DOCUMENT PASSAGE:
The NDC primaries are over but who would have thought that the former first lady, Nana Kunadu Agyeman Rawlings, would come up a loser by a whopping 96% plus of the vote?

 

Well, that was what happened.  At the close of the NDC Sunyani primaries, on July 9, 2011, the election was decided in favor of President Atta Mills to run for a second term.

 

This is not a single defeat for Nana Konadu alone.  Jerry John Rawlings, her husband, has to consider this a defeat to legacy too. 

 

In the NDC party terms, Jerry, the legendary and powerful political entity, strategist, and seizer of the power of the nation’s legacy has also been dealt a powerful blow.

 

Jerry, the vaunted leader of the NDC, has been made very vulnerable as the result of the primaries showed. 

 

Blindfolded by ambition, they were led to Sunyani in the belief that they were invisible in absolute terms.  Instead, they were dealt a crushing defeat.

 

Politics, some say, is a bitch. It is the process when, sometimes, rogues become heroes.

 

In Rawling's case, it was through a coup that he became a political hero.  He has long since worn out his welcome.  What with all the “boooom talks” and the comical postures he had assumed over the years!

 

Some are wondering now whether Rawlings can be a factor in the coming November 2012 elections.

 

Certainly, the NDC can use his presence in the 2012 campaigns. He is sure to bring excitement to their rallies.

 

But after all that he said and did to President Mills and the NDC’s administration before the Sunyani primaries, the excitement he brings will be more of comic relief rather than one from a serious campaigner.

SOURCE DATA:
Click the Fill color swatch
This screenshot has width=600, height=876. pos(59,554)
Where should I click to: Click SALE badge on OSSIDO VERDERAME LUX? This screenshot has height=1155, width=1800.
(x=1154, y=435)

OBJECTIVES:
A. In the commentary on the NDC primaries, repeat the text from "Some are wondering" up to and including "a serious campaigner.".
B. Answer these questions using the commentary on the NDC primaries.
(i) On what date did the NDC Sunyani primaries close?
(ii) How did Rawlings become a political hero?
(iii) Which elections does the commentary mention as coming up?
C. Continue the commentary on the NDC primaries from its last sentence.
The listing is separate from the commentary on the NDC primaries.

EXERCISE RESULTS:
A.
Some are wondering now whether Rawlings can be a factor in the coming November 2012 elections.

 

Certainly, the NDC can use his presence in the 2012 campaigns. He is sure to bring excitement to their rallies.

 

But after all that he said and did to President Mills and the NDC’s administration before the Sunyani primaries, the excitement he brings will be more of comic relief rather than one from a serious campaigner.

B.
(i) July 9, 2011
(ii) Through a coup
(iii) The November 2012 elections

C.
A serious analysis of Rawlings' impact on the NDC primaries will predict that his influence on 2012 general, if any, will be negligible.

 

The votes from NDC stalwarts in the primaries are already in the bag for the pending 2012 general election.  And these are the votes that went against his wife by the margin of almost 96% at Sunyani.

 

The NPP, on their part, will certainly withhold their votes from the NDC candidate, Atta Mills.   

 

However, they will love to see Rawlings active in the NDC 2012 campaigns. They see him as politically impotent after Sunyani, wounded and ready to be exploited.

 

Rawlings’ presence in the 2012 campaigns is not likely to scare any votes away from the NPP; rather it may produce that effect within the NDC ranks.

 

Worse, Rawlings standing with independents, the more politically savvy class, is now shaky.  

 

His mystique was unraveled at Sunyani and his complaints are now seen as empty rants and not as worthy material for a political manifesto.

 

In short, Rawlings may attempt to rally the troops all he wants, but he is no longer the giant some perceived him to be, or he thought of himself before Sunyani.  

 

By going all broke for his wife’s campaign, he has managed to downsize his influence.  Many now see him as a giant with clay feet.

 

Sunyani, therefore, was Rawling's “Humpty Dumpty” moment. No one can put together the former Flt Lieutenant’s reputation as a winner again.

 

Astonishing as that may sound, the one-time overlord of the NDC has been rejected by the very party he founded. Ironically, he arrived at this fate by his flawed judgment, aided of course by a large dose of unadulterated hubris.

 

But Kudos for the love Rawlings has shown for his wife. He wanted to pay this loving homage at our expense. His being a president for 19 years was not enough. His wife must rule too!

 

However, Sunyani was not about love. It was about politics and power, the features that these two wanted most in life.

 

Some sympathetic observers have tried to provide a noble excuse for Nana Kunadu’s defeat.

 

One writer said “Her challenge also showed that there are some women in Ghana who are ready to challenge men in our men-dominated world. Such a challenge is an indication that Ghana's democratic experiment is taking a “new leap”.

 

Yes, the woman factor; but why specifically Nana Kunadu for this particular challenge, if it weren’t for the fact that she was the wife of a former president, Jerry Rawlings?

 

Rawling's move, again, was not a gender issue, nor was it driven by an altruistic need to uplift the socio-political standing of women in Ghana.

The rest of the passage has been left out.